= SOURCE EXTRACT =
Teaching is all about student engagement, and of all the methods around, few have been as successful as the introduction of Virtual Reality (VR) or Augmented Reality (AR) into the classroom.
It cannot be stressed enough about how much of an innovative technology these devices are, and how unlike any other technology that has been introduced into the classroom, allowing a class to float through a blood vessel, travel anywhere on earth, swim the depths of the ocean or bounce across the surfaces of the moon with an empowered 360 degree view.
VR and AR are related but subtly different systems of creating immersive worlds without having to leave the class. Virtual reality creates a computer-generated world that allows you to experience and interaction with a 3D world that isn’t real, simply by putting on a head-mounted display. The display will typically be split between the viewers eyes, creating a stereoscopic 3D effect with stereo sound, and together with the technology and a means of input tracking, it will create an immersive, believable experience, allowing you to explore the virtual world being generated by the computer.
Augmented reality uses similar computing power to create virtual elements that are overlaid on the real world. Augmented reality is the integration of digital information with the user’s environment in real time. Unlike virtual reality, which creates a totally artificial environment, augmented reality uses the existing environment and overlays new information on top of it.
Both of these systems offer students the possibility of experiencing worlds and features that it would be impossible to visit in any other practical way, and manufacturers of such systems have been quick to produce equipment that is easily accessible by children of all ages. Headset manufacturers have developed systems that can be used by multiple users simultaneously, and this is key to creating a truly educational experience.
While VR headsets are commonplace in homes now – though AR units less so – they lack the fundamental multi-connectivity that turns a plaything into a strong educational tool. This systemisation is a key aspect since it allows a group of children to access the same content and share an experience together.
Systems such as ClassVR are designed to integrate an experience for students and operate around a central processing unit which sends the same information to each headset, meaning that children can all engage and observe the same information at once. In order to do this, the headsets used in such equipment move away from the current design that tends to require a device such as a mobile phone to transmit the images via the binocular screens that becomes the 3D image. The fundamental issue with that type of system is one of lack of synchronisation between devices and everyone viewing the content potentially at different times. In order to make a system such as this truly useful, it has to be played out so that all of the class access the content at the same time.
… allowing a class to float through a blood vessel, travel anywhere on earth, swim the depths of the ocean or bounce across the surfaces of the moon with an empowered 360 degree view …
This has led to the development of specialist headsets which have a wealth of on-board computational systems and are Bluetooth enabled so that the data is streamed to each headset simultaneously and seamlessly. That function alone creates a believable world which is ripe for educational purposes and engages the learners, not just by allowing the tutor to send the lesson to all of them at the same time, but also allowing the students to interact with the teacher and each other in real time.

= WORK ORDER 1 =
Quote the passage on VR and AR in the classroom from the part that opens with the words "Augmented reality uses similar" and closes with "truly educational experience.".
= WORK ORDER 2 =
In the passage on VR and AR in the classroom, what feature of the specialist headsets lets data be streamed to each headset simultaneously?

[Saved entries]
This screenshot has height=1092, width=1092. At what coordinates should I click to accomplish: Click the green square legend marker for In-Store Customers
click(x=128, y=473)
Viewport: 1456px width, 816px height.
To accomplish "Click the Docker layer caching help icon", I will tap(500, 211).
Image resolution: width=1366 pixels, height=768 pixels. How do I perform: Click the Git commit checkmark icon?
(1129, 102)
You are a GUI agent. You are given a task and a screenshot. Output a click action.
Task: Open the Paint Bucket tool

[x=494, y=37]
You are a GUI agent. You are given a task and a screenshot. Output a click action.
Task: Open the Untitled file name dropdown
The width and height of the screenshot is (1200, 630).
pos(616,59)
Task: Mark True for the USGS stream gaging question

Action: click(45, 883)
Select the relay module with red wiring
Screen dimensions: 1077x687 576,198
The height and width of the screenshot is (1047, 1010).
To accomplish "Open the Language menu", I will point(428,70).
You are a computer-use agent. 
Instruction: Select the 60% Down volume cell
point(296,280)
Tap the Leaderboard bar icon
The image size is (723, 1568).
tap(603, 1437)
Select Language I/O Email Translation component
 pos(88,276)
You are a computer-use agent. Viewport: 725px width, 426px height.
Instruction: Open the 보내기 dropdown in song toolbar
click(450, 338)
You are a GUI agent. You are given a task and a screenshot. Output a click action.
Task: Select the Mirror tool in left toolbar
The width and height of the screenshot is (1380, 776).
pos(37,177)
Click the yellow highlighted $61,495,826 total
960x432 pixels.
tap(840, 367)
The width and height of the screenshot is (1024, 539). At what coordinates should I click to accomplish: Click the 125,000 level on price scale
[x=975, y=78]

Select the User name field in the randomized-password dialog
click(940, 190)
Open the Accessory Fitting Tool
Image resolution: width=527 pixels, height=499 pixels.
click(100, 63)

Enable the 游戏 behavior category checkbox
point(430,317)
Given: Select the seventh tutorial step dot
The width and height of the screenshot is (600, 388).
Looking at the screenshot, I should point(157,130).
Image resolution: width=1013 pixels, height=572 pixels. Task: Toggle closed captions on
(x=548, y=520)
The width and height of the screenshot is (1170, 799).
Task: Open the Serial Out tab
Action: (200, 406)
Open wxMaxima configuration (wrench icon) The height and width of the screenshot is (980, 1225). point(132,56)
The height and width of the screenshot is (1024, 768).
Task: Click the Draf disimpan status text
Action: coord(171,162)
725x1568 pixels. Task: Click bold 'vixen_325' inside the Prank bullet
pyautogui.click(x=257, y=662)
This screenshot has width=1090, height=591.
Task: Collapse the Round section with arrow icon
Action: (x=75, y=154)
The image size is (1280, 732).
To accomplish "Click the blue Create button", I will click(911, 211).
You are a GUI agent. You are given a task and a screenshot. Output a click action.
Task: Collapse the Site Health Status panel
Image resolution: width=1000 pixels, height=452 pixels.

= WRITTEN ANSWER 1 =
Augmented reality uses similar computing power to create virtual elements that are overlaid on the real world. Augmented reality is the integration of digital information with the user’s environment in real time. Unlike virtual reality, which creates a totally artificial environment, augmented reality uses the existing environment and overlays new information on top of it.
Both of these systems offer students the possibility of experiencing worlds and features that it would be impossible to visit in any other practical way, and manufacturers of such systems have been quick to produce equipment that is easily accessible by children of all ages. Headset manufacturers have developed systems that can be used by multiple users simultaneously, and this is key to creating a truly educational experience.

= WRITTEN ANSWER 2 =
The headsets are Bluetooth enabled.